Every couple of weeks I have the pleasure of joining Adrienne Pan, the co-host of Radio Active on CBC Radio One. You can listen via AM740, FM93.9 (in Edmonton), through the CBC Listen app, or via the web on Radio One at CBC.ca. Today we’ll be on at 5:20pm.
Once the show has aired, if there is an audio version available I will add a link to it here. A listing of all of the columns is here. For those without audio versions, I will attach a transcript of the column to the bottom of this post after its airing.
Too many people with Asperger’s are taught to focus on the condition’s weaknesses rather than its strengths. Every type of life includes both, so those with Asperger’s are not unusual in having to find ways to manage their personality. By implementing ways of taking more conscious control over their lives, those with Asperger’s can learn to make the best possible use of the advantages their condition offers them.

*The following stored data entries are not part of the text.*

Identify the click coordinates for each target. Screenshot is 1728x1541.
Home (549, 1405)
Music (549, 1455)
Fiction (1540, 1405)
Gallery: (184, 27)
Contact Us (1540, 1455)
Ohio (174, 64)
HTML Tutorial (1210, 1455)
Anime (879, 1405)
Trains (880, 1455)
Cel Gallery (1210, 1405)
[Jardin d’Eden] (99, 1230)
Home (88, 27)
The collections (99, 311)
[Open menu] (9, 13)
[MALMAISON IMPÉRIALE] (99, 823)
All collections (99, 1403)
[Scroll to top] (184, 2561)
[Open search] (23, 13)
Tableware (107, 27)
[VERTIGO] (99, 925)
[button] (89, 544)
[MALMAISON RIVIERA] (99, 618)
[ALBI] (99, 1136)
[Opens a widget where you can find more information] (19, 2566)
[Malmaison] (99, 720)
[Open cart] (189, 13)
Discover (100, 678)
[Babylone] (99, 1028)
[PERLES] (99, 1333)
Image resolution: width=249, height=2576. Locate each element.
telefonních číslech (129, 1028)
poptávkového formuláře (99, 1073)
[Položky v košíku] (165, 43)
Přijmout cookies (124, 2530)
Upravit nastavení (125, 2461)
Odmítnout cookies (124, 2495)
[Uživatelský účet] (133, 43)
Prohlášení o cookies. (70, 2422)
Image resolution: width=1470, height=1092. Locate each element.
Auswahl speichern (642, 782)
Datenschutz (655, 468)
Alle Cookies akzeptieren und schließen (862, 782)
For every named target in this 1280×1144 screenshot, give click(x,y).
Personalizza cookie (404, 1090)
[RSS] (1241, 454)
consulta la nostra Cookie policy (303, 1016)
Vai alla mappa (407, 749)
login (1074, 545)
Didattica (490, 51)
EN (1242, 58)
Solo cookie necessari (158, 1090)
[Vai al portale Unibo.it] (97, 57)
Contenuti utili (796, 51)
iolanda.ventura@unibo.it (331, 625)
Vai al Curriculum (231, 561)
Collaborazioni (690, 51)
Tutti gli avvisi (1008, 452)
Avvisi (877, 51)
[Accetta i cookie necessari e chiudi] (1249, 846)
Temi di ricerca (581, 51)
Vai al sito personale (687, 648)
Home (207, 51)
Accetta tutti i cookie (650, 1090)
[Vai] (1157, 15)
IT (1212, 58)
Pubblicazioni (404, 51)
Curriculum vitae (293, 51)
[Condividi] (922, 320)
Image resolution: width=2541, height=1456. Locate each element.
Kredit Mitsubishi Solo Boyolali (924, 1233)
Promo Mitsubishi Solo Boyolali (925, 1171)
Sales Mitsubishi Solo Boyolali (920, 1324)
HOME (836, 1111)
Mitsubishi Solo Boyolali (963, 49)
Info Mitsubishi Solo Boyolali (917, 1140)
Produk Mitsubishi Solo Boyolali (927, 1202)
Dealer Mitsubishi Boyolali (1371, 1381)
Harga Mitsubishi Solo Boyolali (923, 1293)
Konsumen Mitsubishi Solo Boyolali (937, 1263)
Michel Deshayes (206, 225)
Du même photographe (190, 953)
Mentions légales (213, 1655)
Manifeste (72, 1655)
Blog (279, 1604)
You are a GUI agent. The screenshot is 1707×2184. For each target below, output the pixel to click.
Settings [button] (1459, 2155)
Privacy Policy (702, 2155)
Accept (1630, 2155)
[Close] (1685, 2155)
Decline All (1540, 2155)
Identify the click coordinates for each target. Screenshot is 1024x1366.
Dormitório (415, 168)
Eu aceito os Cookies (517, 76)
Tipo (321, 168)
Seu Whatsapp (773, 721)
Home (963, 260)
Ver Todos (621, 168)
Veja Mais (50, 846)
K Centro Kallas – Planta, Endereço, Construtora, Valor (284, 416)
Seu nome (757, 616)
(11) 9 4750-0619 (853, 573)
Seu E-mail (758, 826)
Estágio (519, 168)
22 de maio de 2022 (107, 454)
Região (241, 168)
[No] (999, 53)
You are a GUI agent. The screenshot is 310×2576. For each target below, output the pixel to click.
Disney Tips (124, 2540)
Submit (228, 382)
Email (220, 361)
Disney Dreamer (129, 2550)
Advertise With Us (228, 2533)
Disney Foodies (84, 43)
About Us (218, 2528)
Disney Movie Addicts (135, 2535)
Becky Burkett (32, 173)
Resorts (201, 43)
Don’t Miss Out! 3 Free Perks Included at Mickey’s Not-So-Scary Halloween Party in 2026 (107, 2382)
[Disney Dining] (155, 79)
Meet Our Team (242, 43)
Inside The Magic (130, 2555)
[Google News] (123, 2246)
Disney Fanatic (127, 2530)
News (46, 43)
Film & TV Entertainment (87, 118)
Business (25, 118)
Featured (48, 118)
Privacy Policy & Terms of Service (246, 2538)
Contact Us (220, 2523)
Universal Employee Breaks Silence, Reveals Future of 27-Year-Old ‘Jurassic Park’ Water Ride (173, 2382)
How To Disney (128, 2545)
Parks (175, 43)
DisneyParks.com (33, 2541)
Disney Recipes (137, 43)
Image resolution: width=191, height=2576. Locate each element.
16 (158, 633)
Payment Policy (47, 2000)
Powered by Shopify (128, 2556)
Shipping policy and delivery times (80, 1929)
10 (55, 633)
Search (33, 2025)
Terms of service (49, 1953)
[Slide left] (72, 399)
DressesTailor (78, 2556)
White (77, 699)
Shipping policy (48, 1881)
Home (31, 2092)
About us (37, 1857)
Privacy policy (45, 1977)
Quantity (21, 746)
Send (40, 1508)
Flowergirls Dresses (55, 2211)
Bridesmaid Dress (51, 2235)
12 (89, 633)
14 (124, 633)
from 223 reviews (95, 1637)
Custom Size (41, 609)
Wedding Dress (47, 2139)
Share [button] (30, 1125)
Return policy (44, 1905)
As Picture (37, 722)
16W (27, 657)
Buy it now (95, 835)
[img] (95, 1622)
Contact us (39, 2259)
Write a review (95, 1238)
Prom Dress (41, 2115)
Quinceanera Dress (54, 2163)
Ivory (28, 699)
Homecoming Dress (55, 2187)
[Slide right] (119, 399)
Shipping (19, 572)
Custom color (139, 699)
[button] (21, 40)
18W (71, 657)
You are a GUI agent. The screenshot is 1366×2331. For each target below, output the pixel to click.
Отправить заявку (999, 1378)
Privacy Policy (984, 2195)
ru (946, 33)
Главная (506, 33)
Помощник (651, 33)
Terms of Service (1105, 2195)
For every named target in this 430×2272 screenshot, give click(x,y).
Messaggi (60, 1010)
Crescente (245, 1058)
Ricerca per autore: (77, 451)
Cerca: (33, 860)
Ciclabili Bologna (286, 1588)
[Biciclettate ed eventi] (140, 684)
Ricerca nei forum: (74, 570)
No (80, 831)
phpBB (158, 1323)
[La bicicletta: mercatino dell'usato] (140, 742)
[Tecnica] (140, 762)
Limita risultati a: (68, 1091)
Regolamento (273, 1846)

Please Note: This is an issue around which many people have strong feelings regarding what definitions are used, and I fully expect there will be those that disagree with mine. I respect that others have their views for very good reasons. I do not value my reality over anyone else’s. But this is the understanding I employ simply because, by using the patterns I sense, and by using the methods I use, I have helped people change their lives for the better. But that path does not negate the value of other paths for other experiences. In the end, I leave it to the student to decide if they feel healthier and better.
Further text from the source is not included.